In other Labour conference developments:
Mr Balls cast doubt on a future Labour government’s backing for the high speed 2 rail project, asking if it was the best way to spend £50bn
Shadow Foreign Secretary Douglas Alexander said the coalition had “weakened” the UK’s international standing
Shadow Defence Secretary Jim Murphy said Labour wants to make attacking a member of the armed forces a “specific criminal offence”
Mr Miliband announced plans to make large companies train a new apprentice for each skilled worker they hire from outside the EU
Shadow education secretary Stephen Twigg said Labour will overturn any decision to scrap AS levels
Shadow work and pensions secretary Liam Byrne urged the government to sack Atos – the firm which carries out “fitness for work tests” on disabled people – over its “disgraceful” performance and failure to meet people’s needs
Shadow environment secretary Mary Creagh says Labour would force water companies to offer lower prices to poorer families
Ahead of his speech to the party faithful Mr Balls told the BBC the policy would be “a huge change and really welcome for families getting out to work”. “That’s a clear and costed commitment showing that even in tough times, when there’s going to be less money around, we will make a difference,” he added.
He said that “for the first time” parents would be able to work part-time “without having to worry about the cost of childcare”. “Childcare is a vital part of our economic infrastructure that, alongside family support and flexible working, should give parents the choice to stay at home with their children when they are very small and to balance work and family as they grow older.
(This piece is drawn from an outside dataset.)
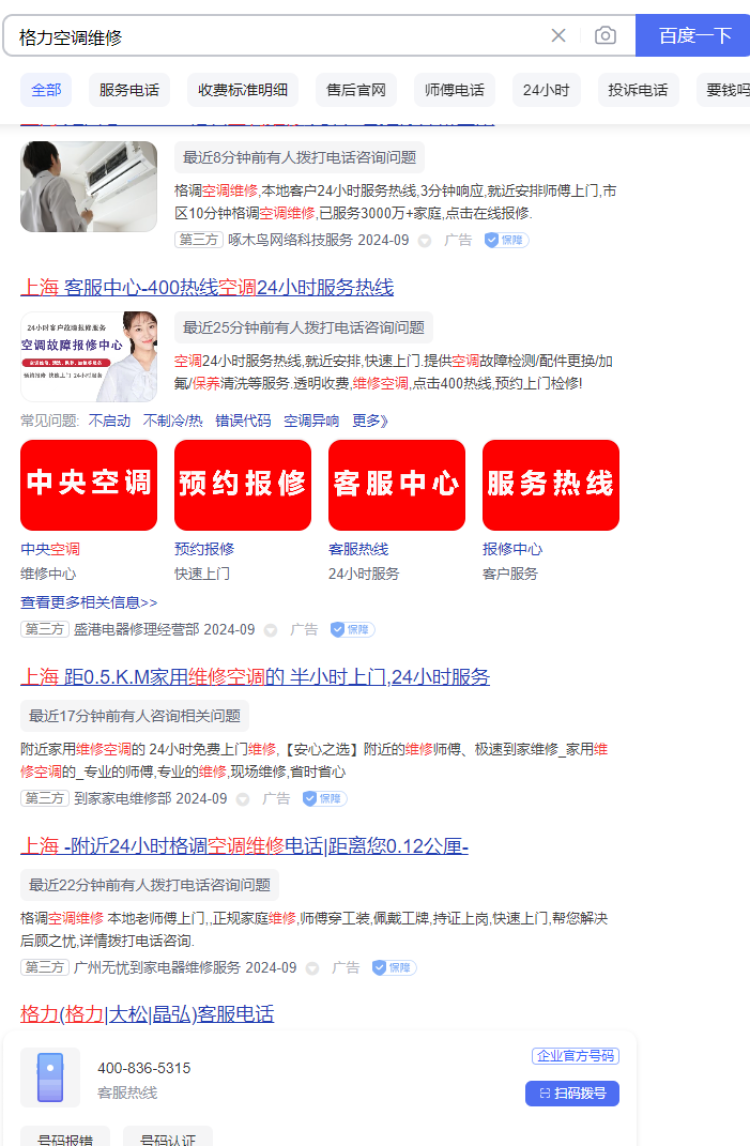Viewport: 750px width, 1146px height.
Task: Click 保障 shield badge on 盛港电器 result
Action: pyautogui.click(x=352, y=629)
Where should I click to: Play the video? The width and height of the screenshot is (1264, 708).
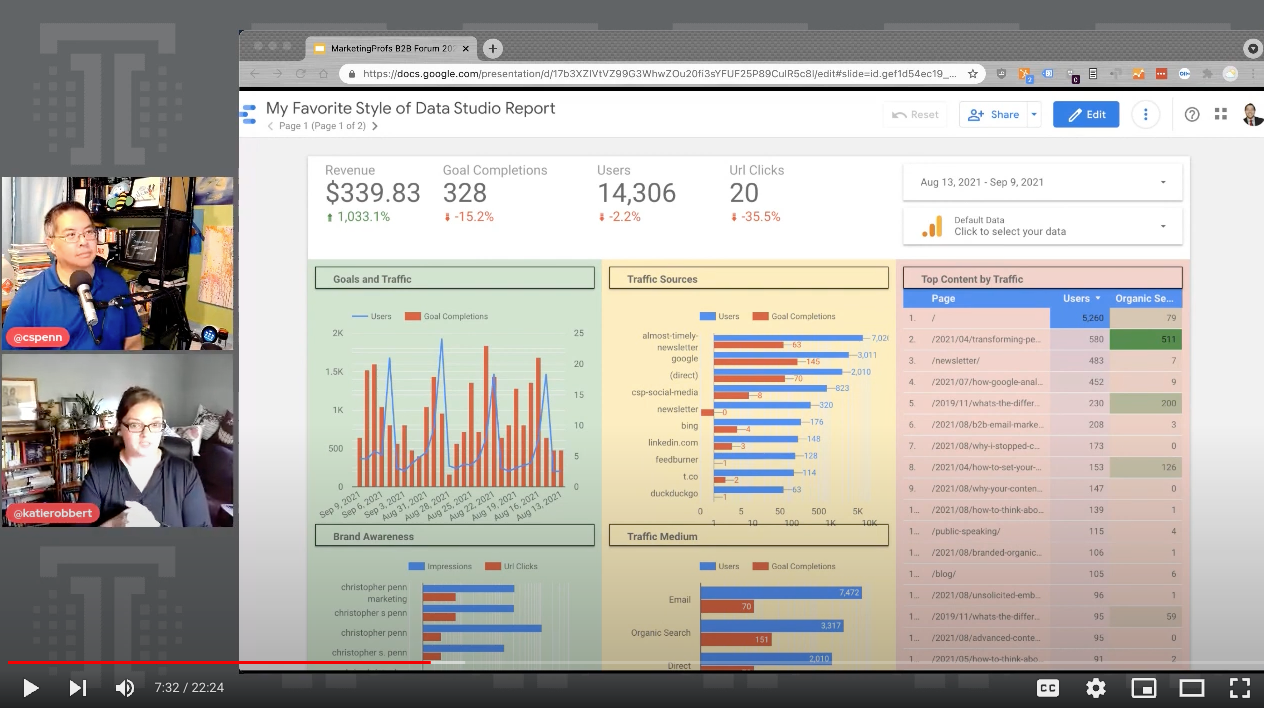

But for many families, high childcare costs mean that it doesn’t even add up to go to work. So to make work pay for families, we must act.”
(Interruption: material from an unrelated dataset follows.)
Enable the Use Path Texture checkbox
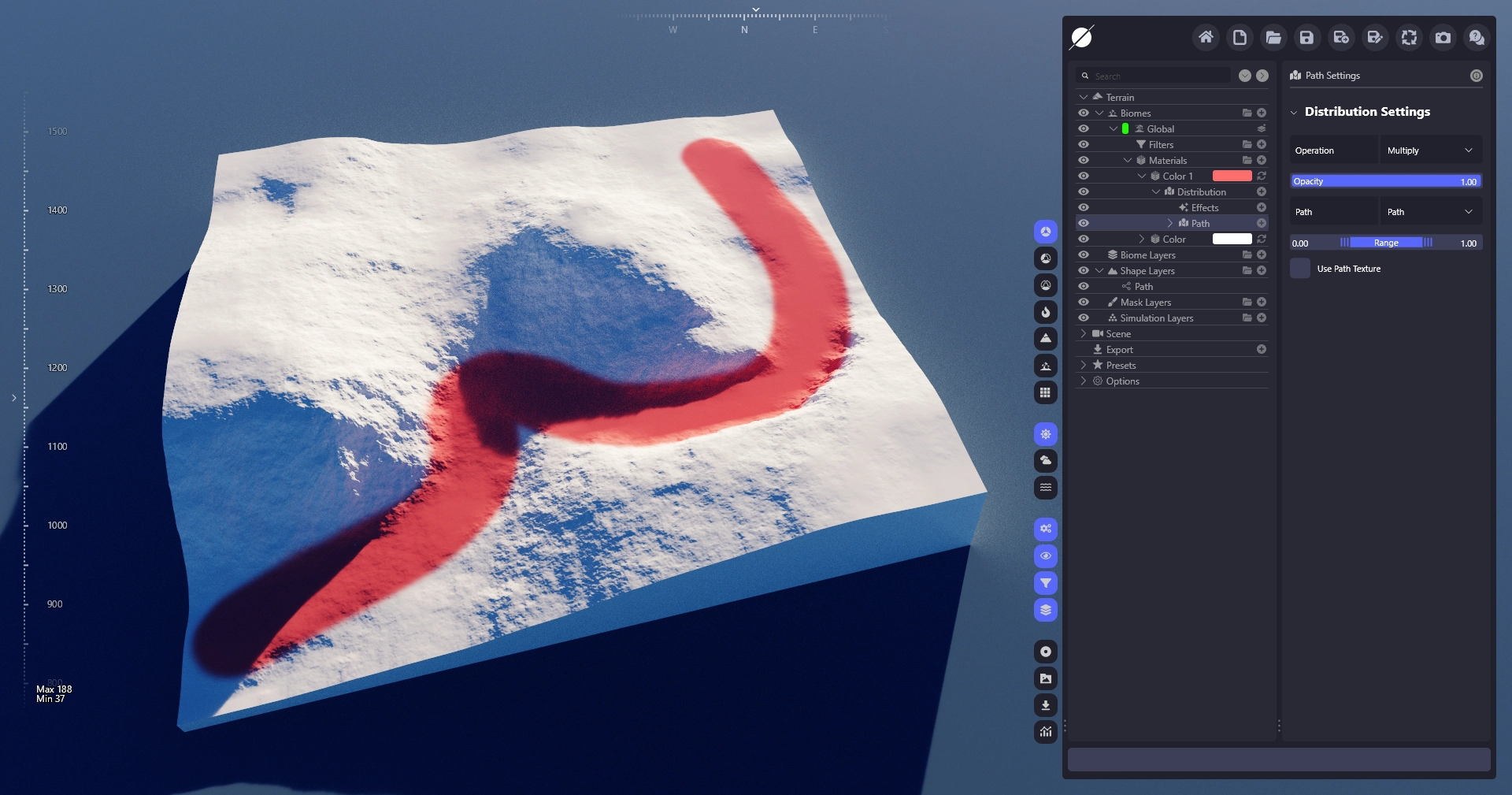(1300, 269)
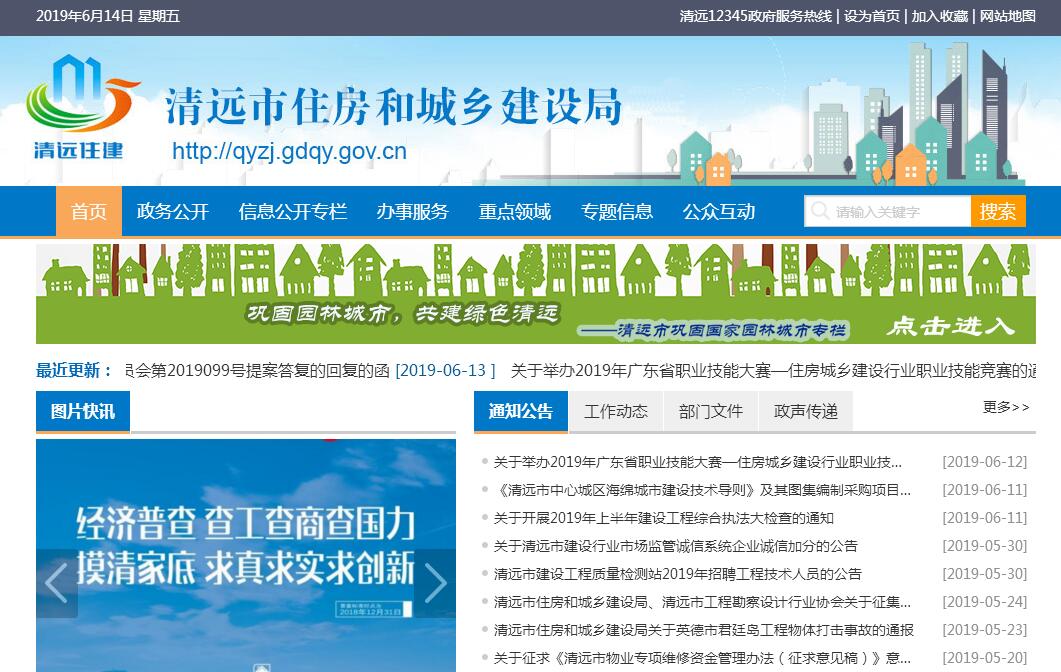The image size is (1061, 672).
Task: Open 关于开展2019年上半年建设工程综合执法大检查的通知
Action: 663,518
In his speech in Brighton Mr Balls also claimed the government’s banking levy had raised £1.6bn less than expected.
He said: “At a time when resources are tight and families are under pressure, that cannot be right. So I can announce today the next Labour government will increase the bank levy rate to raise an extra £800m a year.”
In June 2010, Chancellor George Osborne announced that banks operating in the UK would be subject to a levy – an annual tax on their balance sheets – in a joint move between the UK, France and Germany. The idea was to raise more than £8bn for the Treasury over four years, and Mr Osborne it was “fair and right” that banks should contribute to the economic recovery given that the financial crisis began in banking.
Labour’s policy pledge comes shortly after the government announced that all pupils at infant schools in England will get free school lunches from next September.
Labour has already promised all parents of primary school children will be able to get “wraparound” childcare – meaning children can be left at school from 8am to 6pm – if it wins the 2015 election.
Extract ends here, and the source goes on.